Crypto ads banned in Singapore, litter London

The Monetary Authority of Singapore (MAS) today issued stringent new rules banning cryptocurrency firms from promoting their tokens to the general public in the city-state. But in London crypto ads are still all over the local public transport system.

In a press release, which referred to cryptocurrencies as digital payment tokens (DPTs), the MAS warned that “trading DPTs is highly risky and not suitable for the general public as the prices of DPTs are subject to sharp speculative swings.”

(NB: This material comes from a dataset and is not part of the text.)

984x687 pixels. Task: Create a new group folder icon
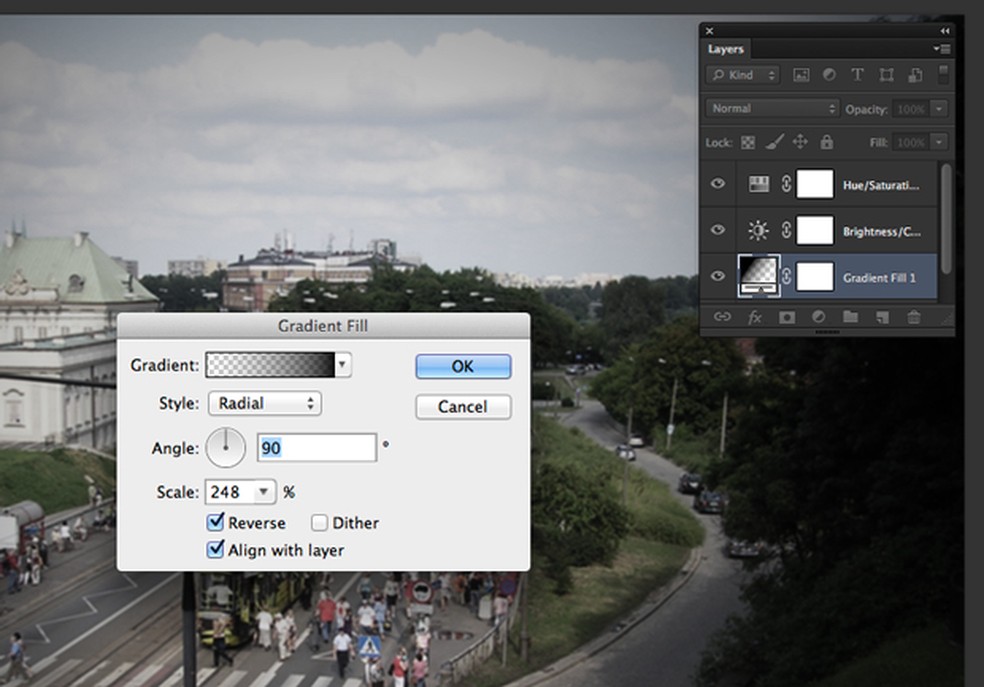tap(850, 317)
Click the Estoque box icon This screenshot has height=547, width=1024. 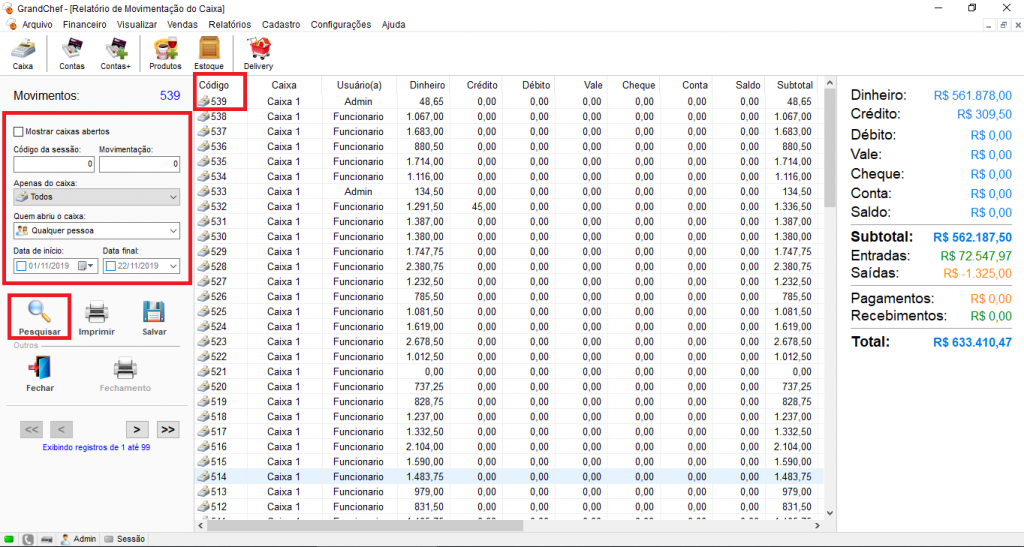(x=209, y=53)
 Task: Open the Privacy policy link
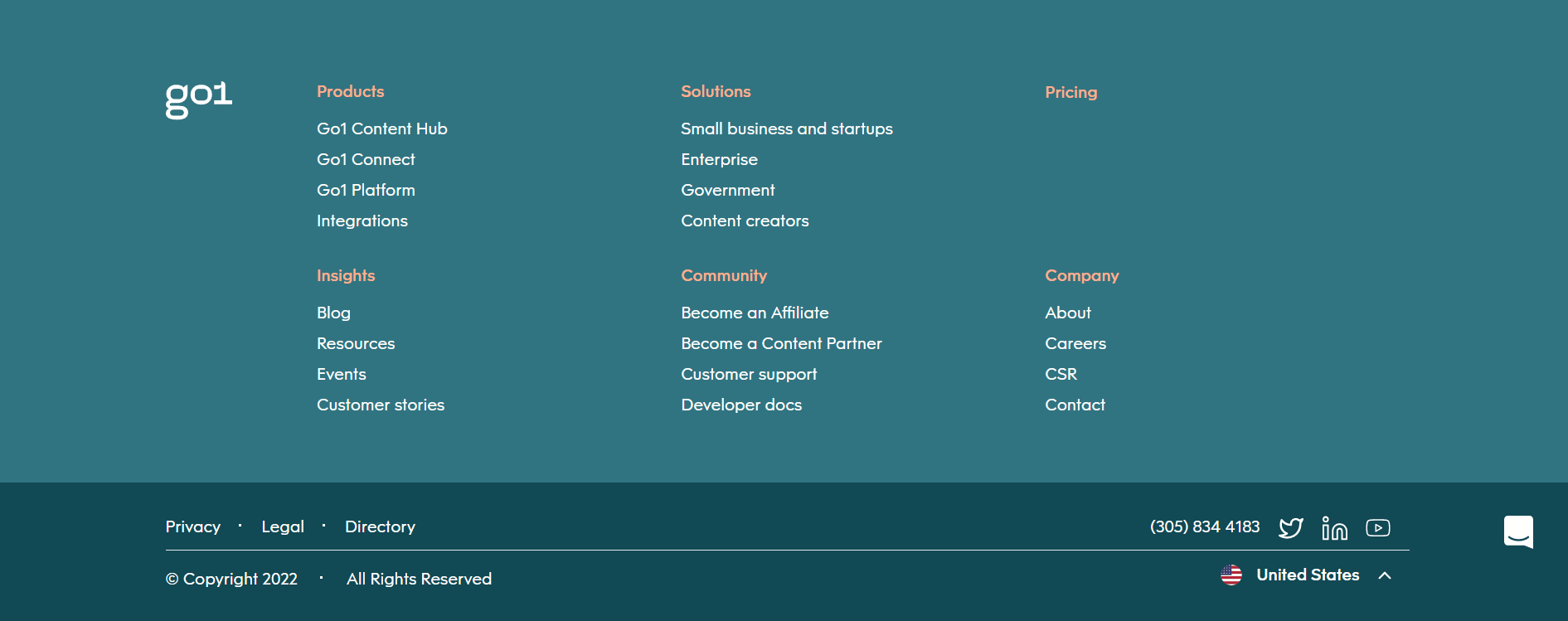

The MAS is the central bank and financial regulatory authority of Singapore. It said that cryptocurrency firms had been actively promoting their services to Singaporeans through online and physical advertisements and via automated teller machines (ATMs) in public areas.

“This could encourage consumers to trade DPTs on impulse, without fully understanding the attendant risks,” the MAS said.

The new guidelines specify that henceforth, cryptocurrency firms can only market or advertise on their own corporate websites, mobile applications or official social media accounts.

Crypto ads boom in London

Singapore’s crackdown on cryptocurrency ads comes amidst rising concern over the risks incurred by retail investors when gambling on fast-moving tokens with no intrinsic value.

According to Tony Marini, a specialist in gambling addiction and a recent guest on the New Money Review podcast, there’s been a sharp rise in cryptocurrency-related self-destructive behaviour since the outbreak of the coronavirus pandemic.

In December, the UK’s Advertising Standards Authority (ASA) issued a rebuke to three leading cryptocurrency trading platforms—Coinbase, Kraken and eToro—for ‘misleading and irresponsible ads’.

However, on Friday the Guardian reported that Transport for London, the operator of London’s public transport system, had shown 39,560 crypto adverts from 13 firms on its trains, buses and in stations in the six months between April and September 2021.

The boom in crypto ads jarred with an April pre-election promise by London’s mayor, Sadiq Khan, to remove all gambling advertisements from the public transport system.

On Friday the Guardian cited Siân Berry, the UK Green party’s former co-leader, as urging Khan to move forward with the ban.

“Investment bubbles have always worked by dragging in more and more inexperienced suckers towards the end of the cycle. That’s the stage at which some of these projects may be at with all this public advertising,” she said.

“People are struggling at the moment and they may have had blows to their life chances. They may have lost livelihoods or homes and be susceptible to get-rich-quick schemes,” Berry said.

Some of the ads on London’s transport network do not even specify a particular underlying cryptocurrency token or tokens.

For example, an advertiser called BOTS.io recently displayed an ad showing potential gains of more than 10,000% from an investment in an automated trading programme, which used cryptocurrency as the underlying asset. In its ad, BOTS.io does not say which cryptocurrency is involved in the trade.

BOTS.io’s website says that clients using its service have a contract with BOTS Hungary Korlátolt Felelősségű Társaság, a Hungarian company with four employees and whose chief capital officer is a Dutch citizen called Colin Groos.

BOTS.io charges its clients a 0.2 percent deposit fee on fiat currency deposits, a 1.5 percent withdrawal fee and a 0.2 percent transaction fee on every trade a bot does.

According to the Guardian, when questioned about its ads, BOTS.io said that all investments come with risk. The gambling platform added that the financial crisis of 2008 had shown that traditional finance wasn’t without its own dangers.